Saga: A Novel of Medieval Iceland

By: Jeff Janoda

Pros: engaging, intricate plotlines, lots of political intrigue

Cons: the names are confusing for the first few chapters

A lot of medieval literature tends to be boring. The way of writing was not a style we normally appreciate today. While there's often a lot of action, there's little character development and too much description. Now, part of the problem is that a lot of medieval literature was meant to be recited rather than read (thinking specifically of earlier stuff, of which the Icelandic Sagas, that Saga: A Novel of Medieval Iceland was based on, were a part of). I haven't read any Icelandic Sagas, so this observation is drawn from having read Beowulf and numerous other primary sources from various periods that we refer to as the Middle Ages.

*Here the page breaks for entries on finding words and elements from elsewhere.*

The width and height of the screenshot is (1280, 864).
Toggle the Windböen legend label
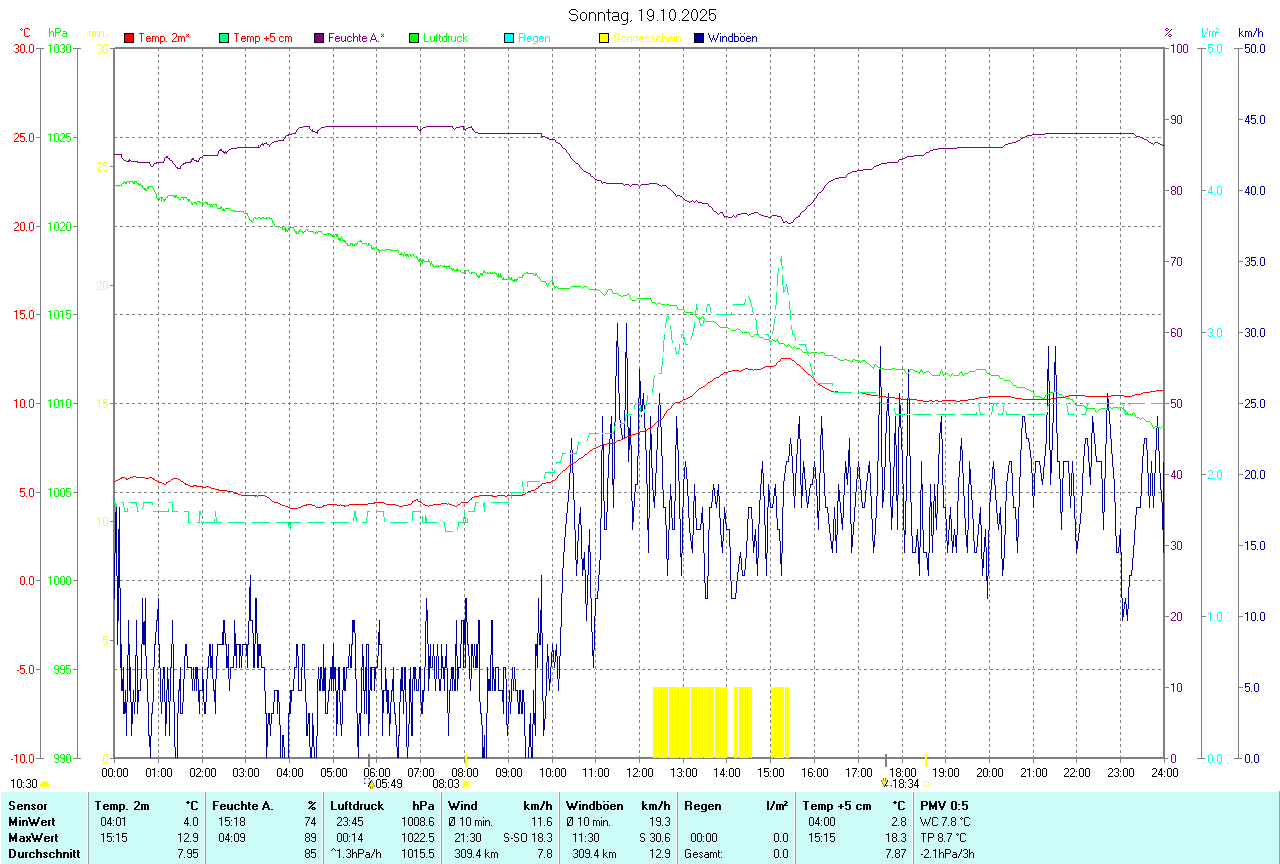[732, 38]
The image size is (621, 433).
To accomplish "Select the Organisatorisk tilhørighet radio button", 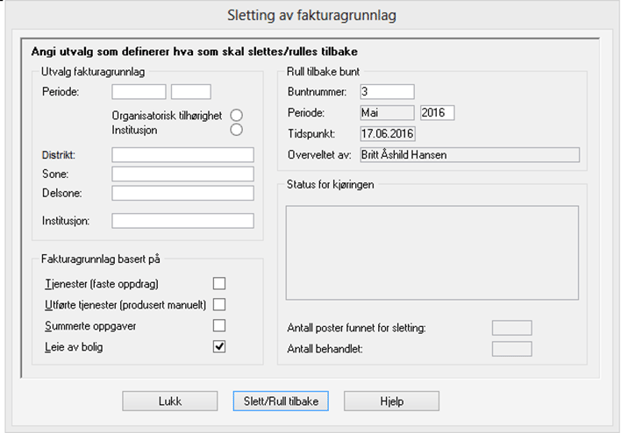I will 237,114.
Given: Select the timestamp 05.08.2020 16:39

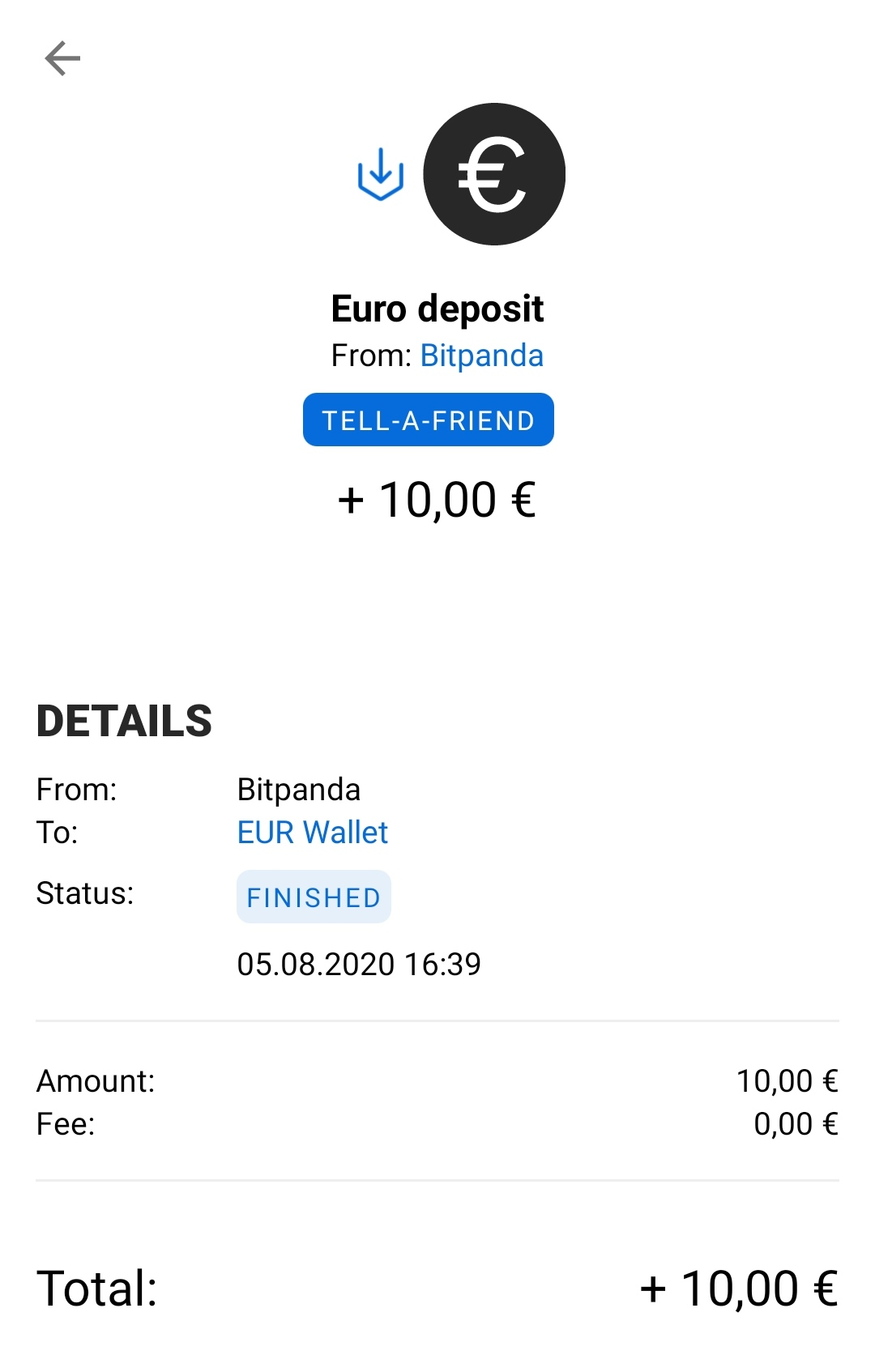Looking at the screenshot, I should 359,964.
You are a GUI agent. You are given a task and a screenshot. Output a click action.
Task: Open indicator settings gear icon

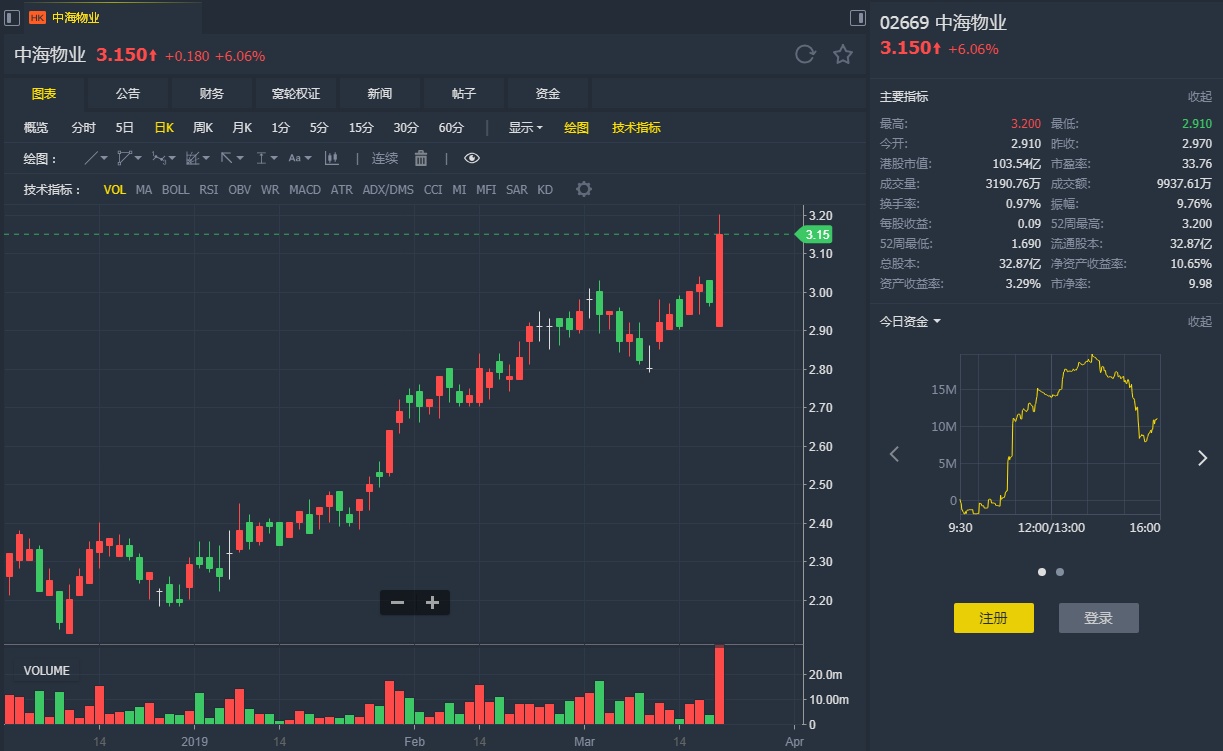pos(584,190)
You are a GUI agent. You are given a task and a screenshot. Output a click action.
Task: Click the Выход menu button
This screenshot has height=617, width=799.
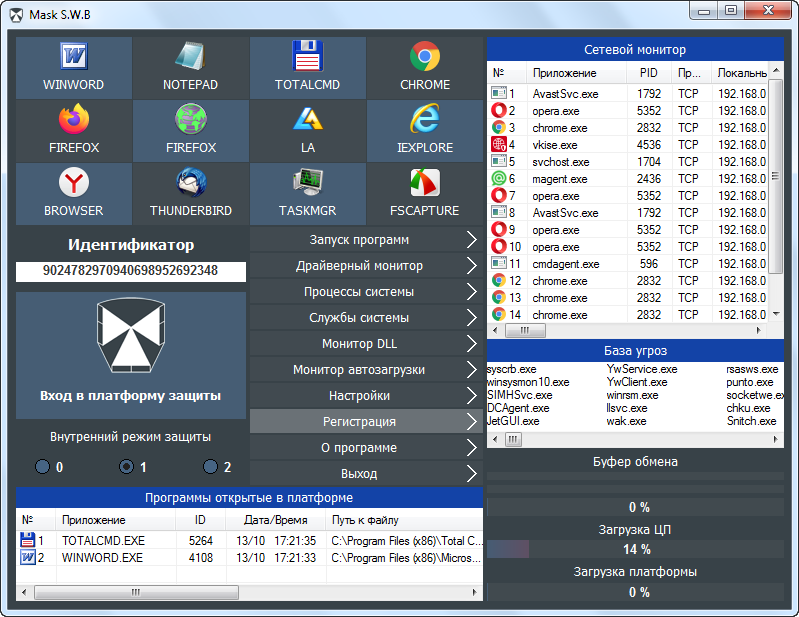pos(359,474)
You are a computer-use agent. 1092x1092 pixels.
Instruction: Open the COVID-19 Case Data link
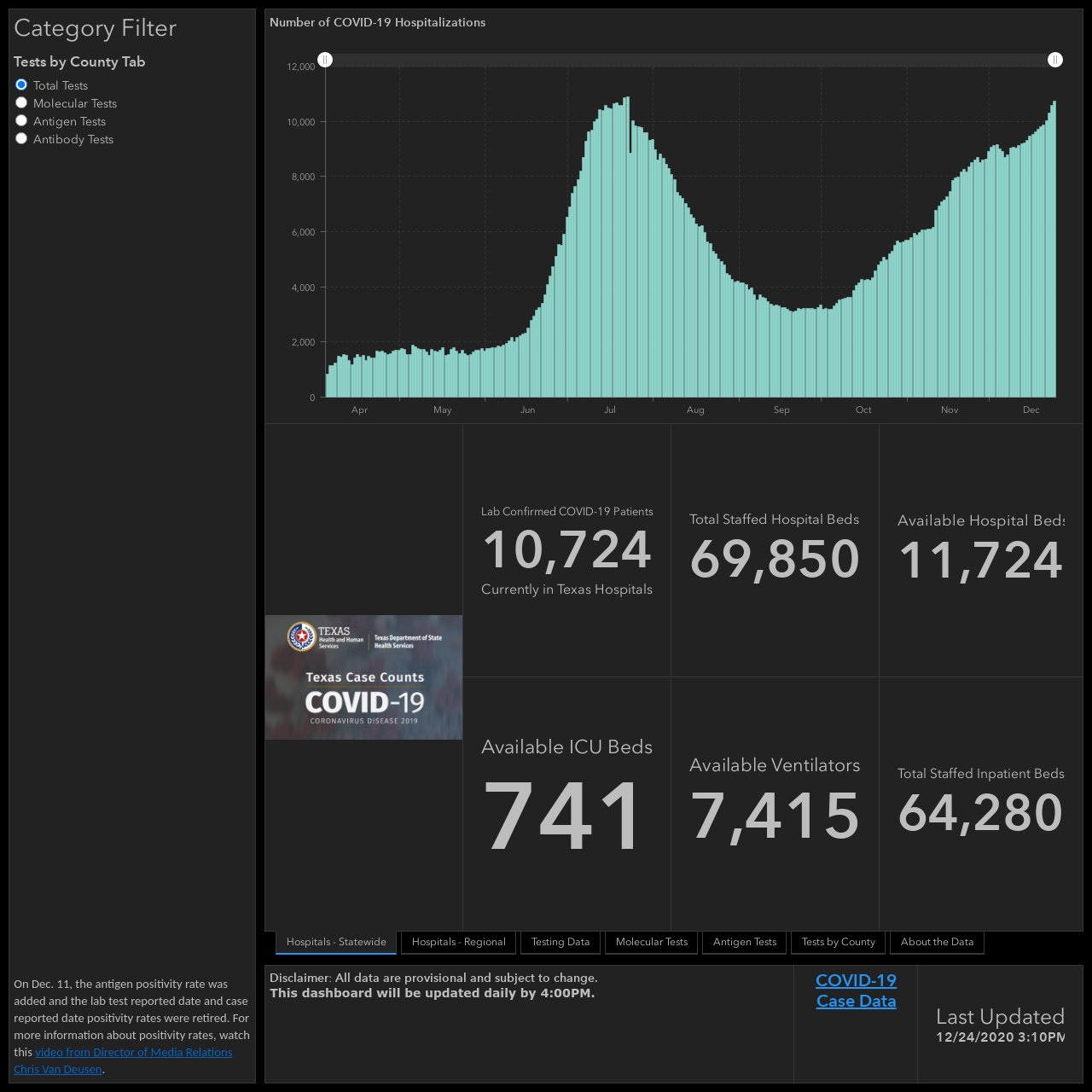click(856, 990)
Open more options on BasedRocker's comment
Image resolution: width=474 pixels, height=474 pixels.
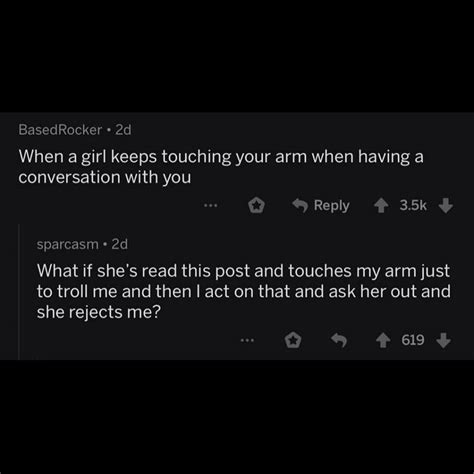click(211, 206)
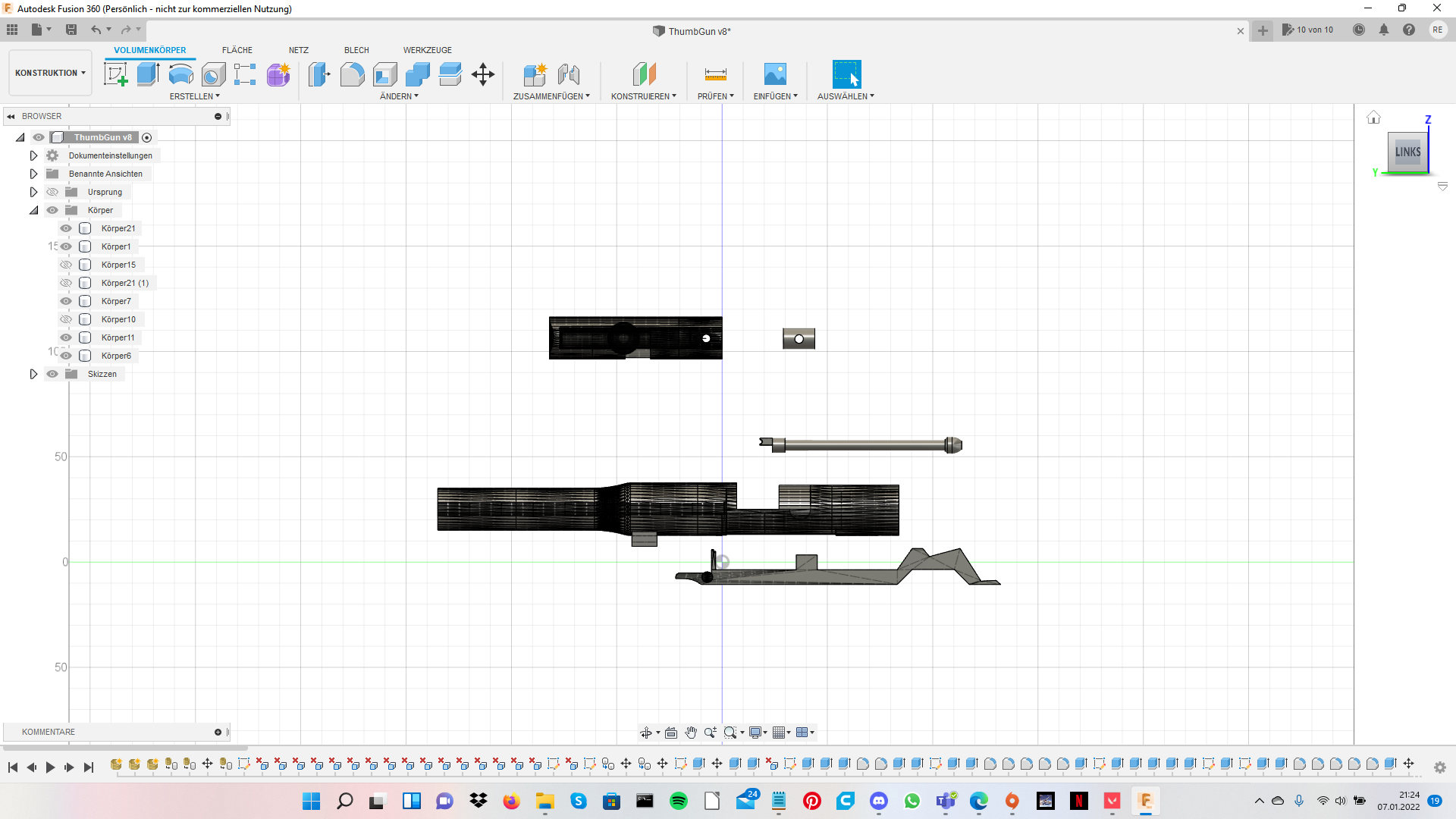Hide the Körper21 body via its eye icon
The image size is (1456, 819).
point(66,228)

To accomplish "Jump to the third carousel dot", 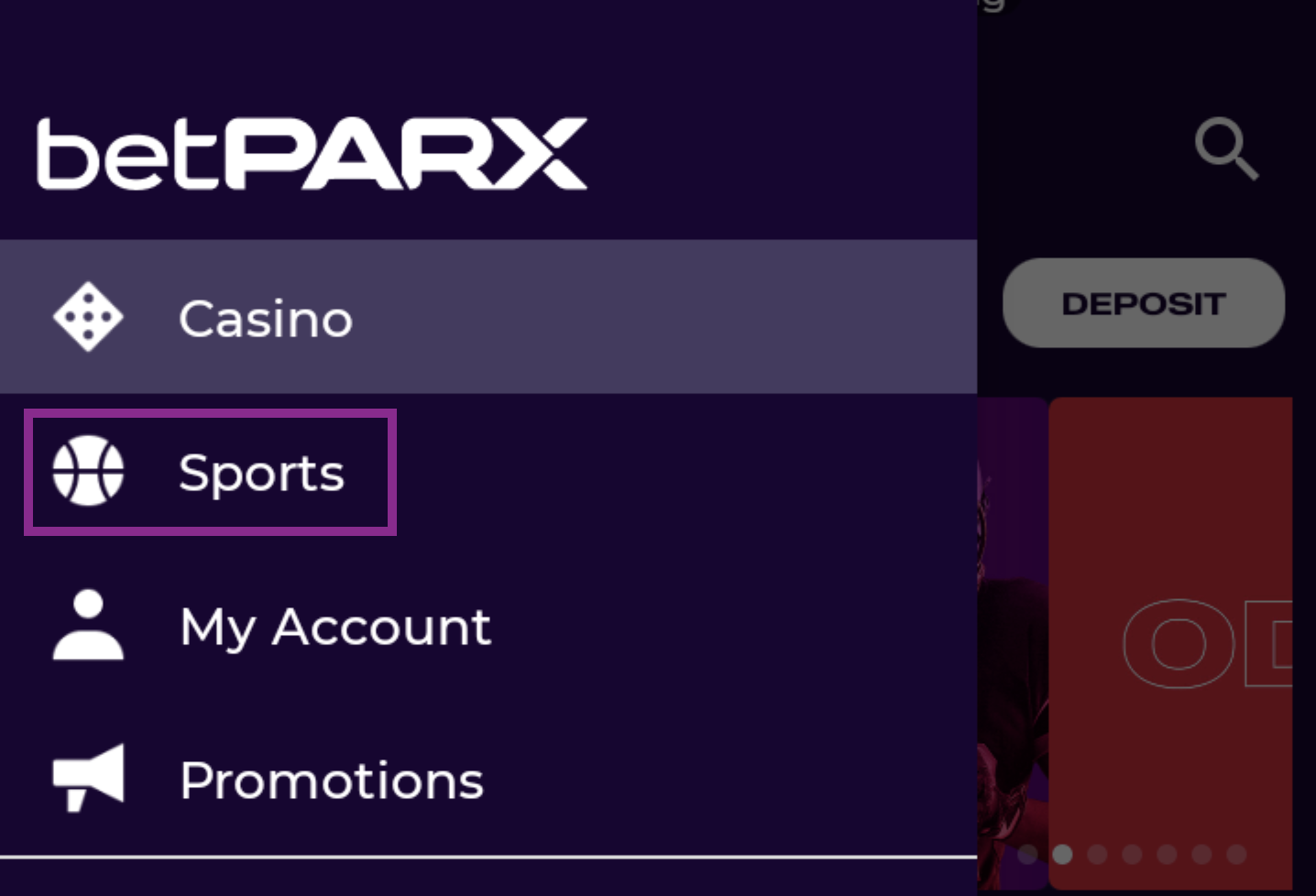I will tap(1097, 854).
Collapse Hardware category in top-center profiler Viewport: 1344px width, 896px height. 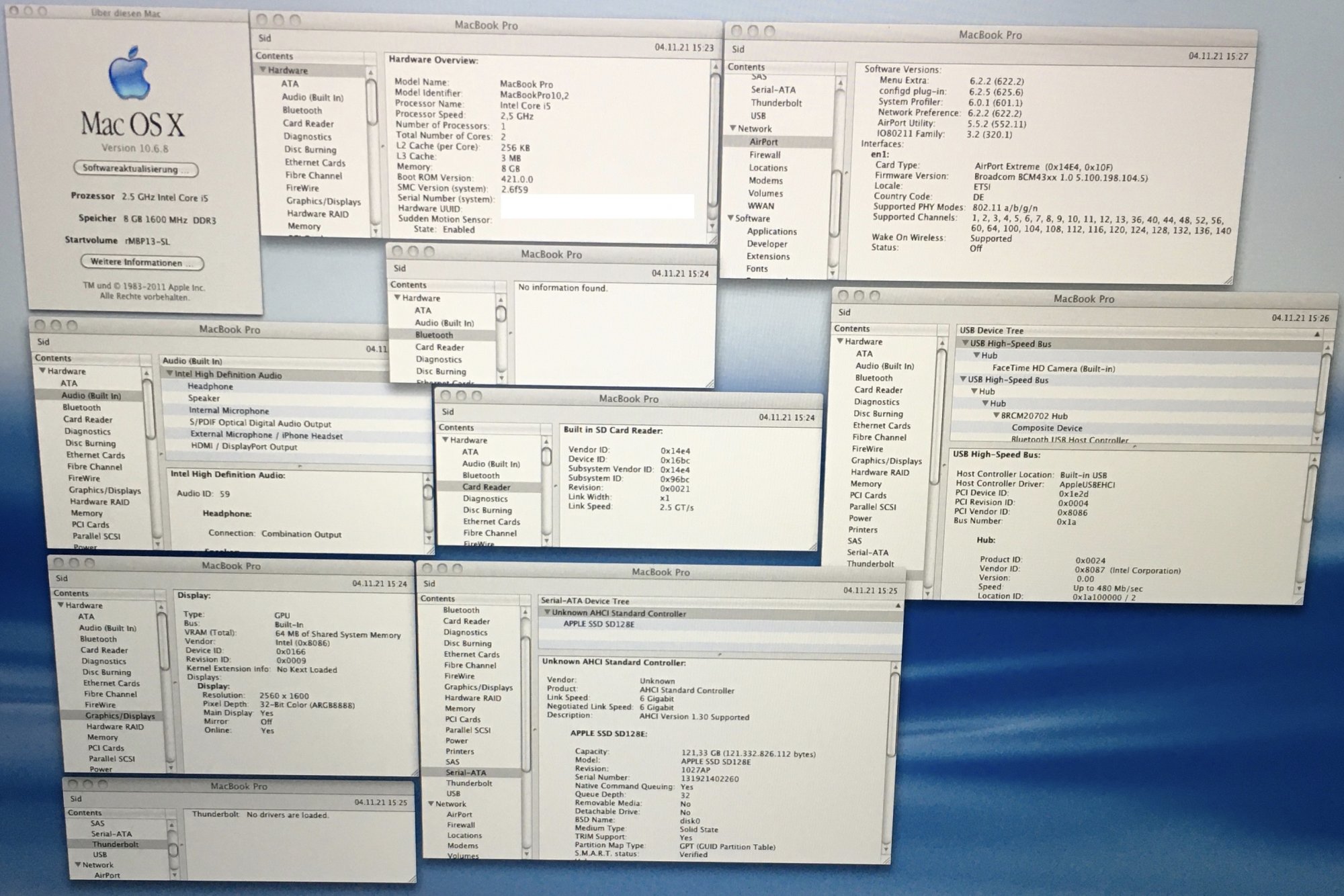tap(262, 71)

Jeff Janoda took these sagas and turned them into living stories. Reading his prose felt like listening to a storyteller. He has just enough description to give you a sense of place and people, religion and culture. His characters develop throughout the novel, some becoming more naive, others growing up fast. There's a lot of political intrigue, and just enough action to keep you reading.

The story is about the various feuds begun when Thorolf cuts the hay from both his meadow and that of his neighbour, Ulfar. When Ulfar tries to get satisfaction for this theft, he's forced to change allegiance, an act that spirals into a cold war for land and influence.

One of the most fascinating things about the story is the idea that with so much interbreeding, blood feuds are simply not practical. So most legal affairs are dealt with at the yearly Thing, where the Gothi, clan leaders, pass judgement. Of course, once some of the Gothi start taking matters into their own hands, blood feud becomes a real possibility.

The only complaint I had about the book (and it would have been impossible to get rid of) was the number of names that started with a 'T'. Thorbrand, Thorgils, Thorleif and Thorolf are all major characters introduced in the first few chapters. The author provides a glossary of names, but I never looked at it, choosing to flip back to earlier passages to help get the names straight.

This is an excellent novel and if you have any interest in Iceland, medieval or otherwise, I highly recommend it.